■ **DOCUMENT TEXT**
------
Writing Fast MLX

Making MLX Go Fast

This guide assumes you have some familiarity with MLX and want to make your MLX model or algorithm as efficient as possible.

The guide covers the following:

Graph Evaluation
Type Promotion
Operations
Compile
Memory Use
Profiling

Graph Evaluation

Recall, MLX is lazy. When you call an MLX op, no computation actually happens. You are simply building a graph. The computation happens when you explicitly or implicitly evaluate an array. Read more about how this works in the documentation.

Evaluating the graph incurs some overhead, so don't do it too frequently. Conversely you don't want the graph to get too big before evaluating it as this can also be expensive. Most numerical and machine learning algorithms are iterative. A good place to evaluate the graph is at the end of each iteration. Some examples:

After an iteration of gradient descent
After producing one token with a language model
After taking one denoising step in a diffusion model

Overly frequent evaluations sometimes happen by accident. For example:

# output is an mx.array
for x in output:
  do_something(x.item())

The same thing can be written more explicitly with operations and mx.eval as:

for i in range(len(output)):    
  x = output[i]
  mx.eval(x)
  do_something(x.item())
------
■ **DIRECTIONS**
#1 In the guide on making MLX fast, where is a good place to evaluate the graph in an iterative algorithm?
#2 Pull out the passage of the MLX speed guide that begins at the words "Recall, MLX is" and stops after "in the documentation.".

■ **DATA EXCERPT**
------
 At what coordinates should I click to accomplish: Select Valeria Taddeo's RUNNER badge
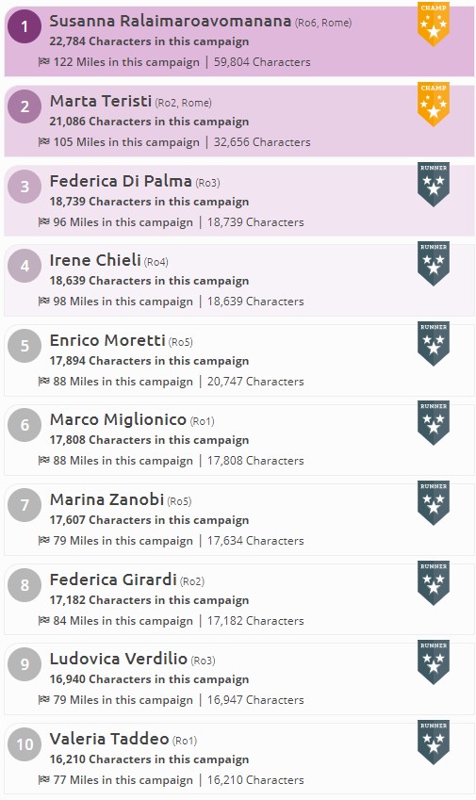434,743
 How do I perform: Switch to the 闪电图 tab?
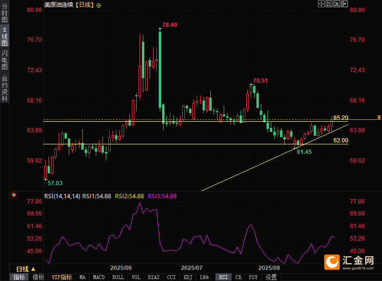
------
■ **TASK ANSWERS**
#1 At the end of each iteration.

#2
Recall, MLX is lazy. When you call an MLX op, no computation actually happens. You are simply building a graph. The computation happens when you explicitly or implicitly evaluate an array. Read more about how this works in the documentation.